After the split, the second will unambiguously beat the first. The only thing the first had going for it was that it had a rate when the second didn’t. Since it’s a cycles record, post-split it would only exist on the @6 manifold, where rate is no longer in the equation. Instead of the status quo, where both of them are the CGA record, now the latter is the one true CGA record.

But the first one went to the effort to loop. I don’t like a situation where that very effort eliminates it from the frontier, in a game about looping machines.

Proposals

12345ieee invited us into a discord thread, with 24 hours to come up with a clear picture of what we wanted. I always appreciate developers who choose to get some community input instead of just unilaterally deciding how their tools work.

Proposals were:

Suck it up, the second solution truly is better and deserves to be what people see when they ask for the record.
Allow someone to submit the “wrong” gif, so that the record in the database is the latter but the gif for it is the former.
Define “I2”, an instructions metric that can be different from the instruction count in the solution file. Any instruction which has never executed by the time the “you win” screen comes up, is not counted for I2. Folks could do as they please to allow this type of solution to reset back to its initial state, free of consequence.
Create a “Looping” flag to place on the same footing as Tracklessness and Overlap. A looping solution would not be eliminated by a non-looping solution, even if its stats were worse on all other axes.

Discussion

I’ve ordered them from my least favorite to my most favorite, but the discussion was very active. There were merits and drawbacks for each approach. I2 in particular had a lot of nuance to discuss. However, the existence of production puzzles, where the gif displays instructions as a first class metric, means it set a poor precedent. If we were allowing solutions to have extra instructions after completion, the gif would lie. Why then, would we not give cost the same treatment? Adding a bonder may allow area solutions with waste to loop, which wouldn’t loop without it. Since the bonder is inactive until after the “you win” screen, should we allow it to count as free? Would its area also not count?

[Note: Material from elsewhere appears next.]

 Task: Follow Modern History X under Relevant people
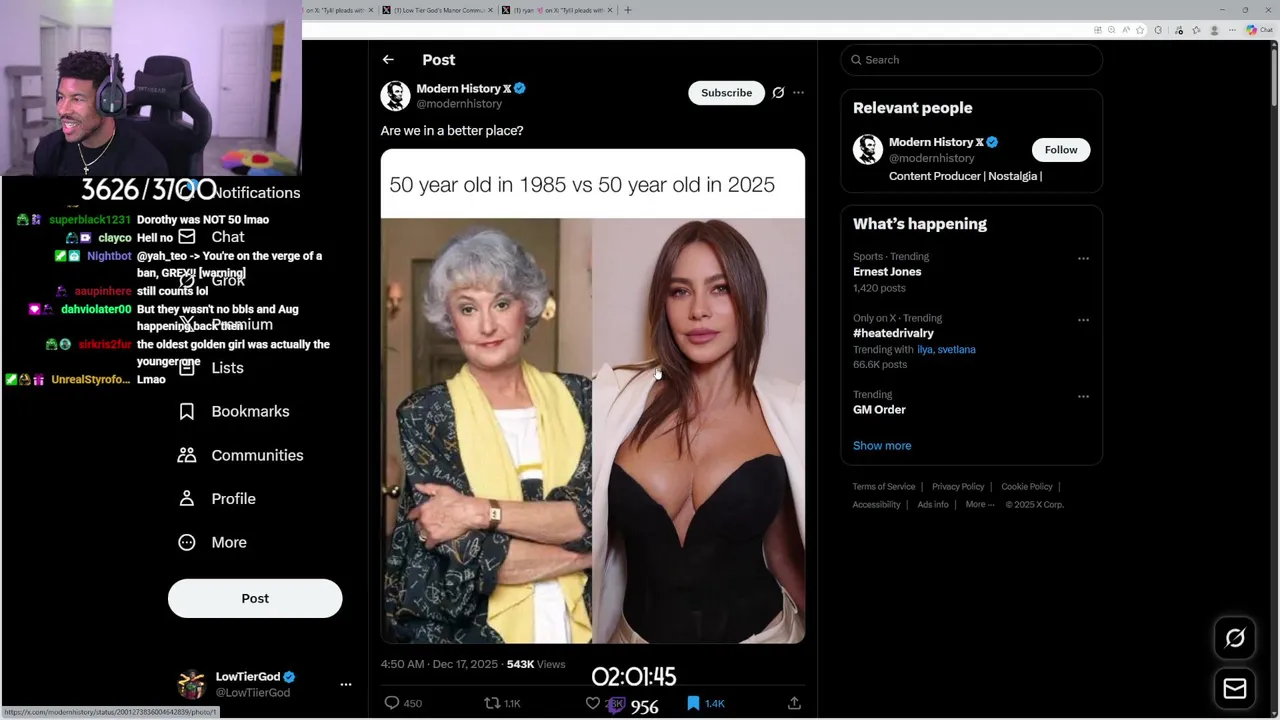click(1061, 150)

The drawback of the looping flag was principle only. The @6 manifold shouldn’t care whether or not a solution loops. The whole point of the @6 manifold was to ignore anything that gets measured at infinity. But, it was the inelegant solution that made the most people happy. Gif enjoyers could still see their looping solutions on the pareto frontier, regardless of the loop-less solutions that took fewer instructions to set the same score.

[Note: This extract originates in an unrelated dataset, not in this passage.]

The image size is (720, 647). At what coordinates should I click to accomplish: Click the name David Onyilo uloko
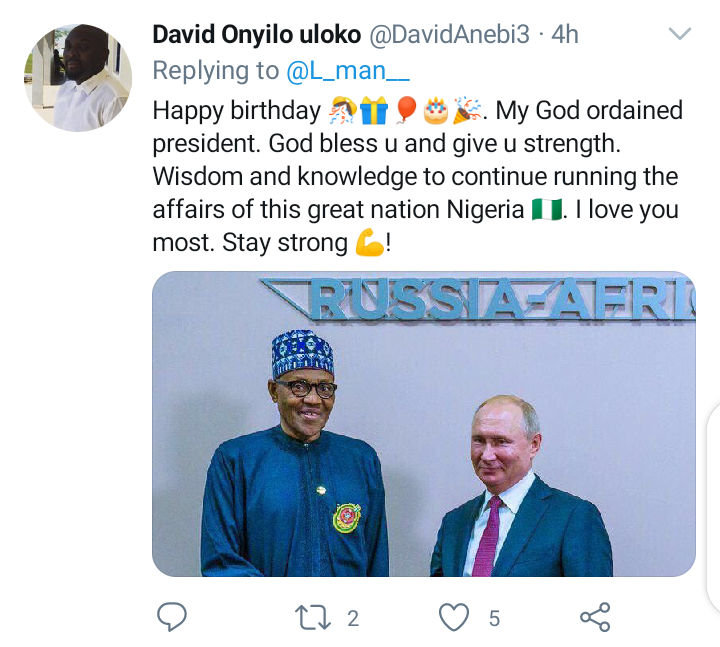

The looping cycles enjoyers thank you 12345ieee, for letting our creations survive the purge.

The CGA record for Universal Solvent, which is another solution that uses extra instructions to loop.

Closing remarks

I’m sure there will be more wrinkles in this story.

Setting area to infinity in the @INF manifold where applicable is a good way to challenge waste chains, but it also means that polymer outputs, destined to grow without bound, can never do better. Maybe a more nuanced measurement is possible with omsim.

Rate and instructions still coexist in the @INF manifold, meaning one can often find an infinite family on the pareto frontier. That’s a can of worms I didn’t touch here.

Additionally, people are still deciding if we are measuring the right set of metrics. Do we think width actually matters? Do we want to add new metrics around limiting glyph use?

I do think that there will always be cool solutions that don’t fit the mold. Those solutions aren’t going to be retrievable using this nice API that the tool owners have put together. But, they can be posted on discord, or reddit, or anywhere that solutions can be shared. When you pick the venue, you can choose whatever restrictions you please.

The game is open ended. Play with it how you will. Maybe you can compel our tool makers into validating your playstyle with a new axis of measurement. Just expect some of the nerds here to try their hardest to formalize it first.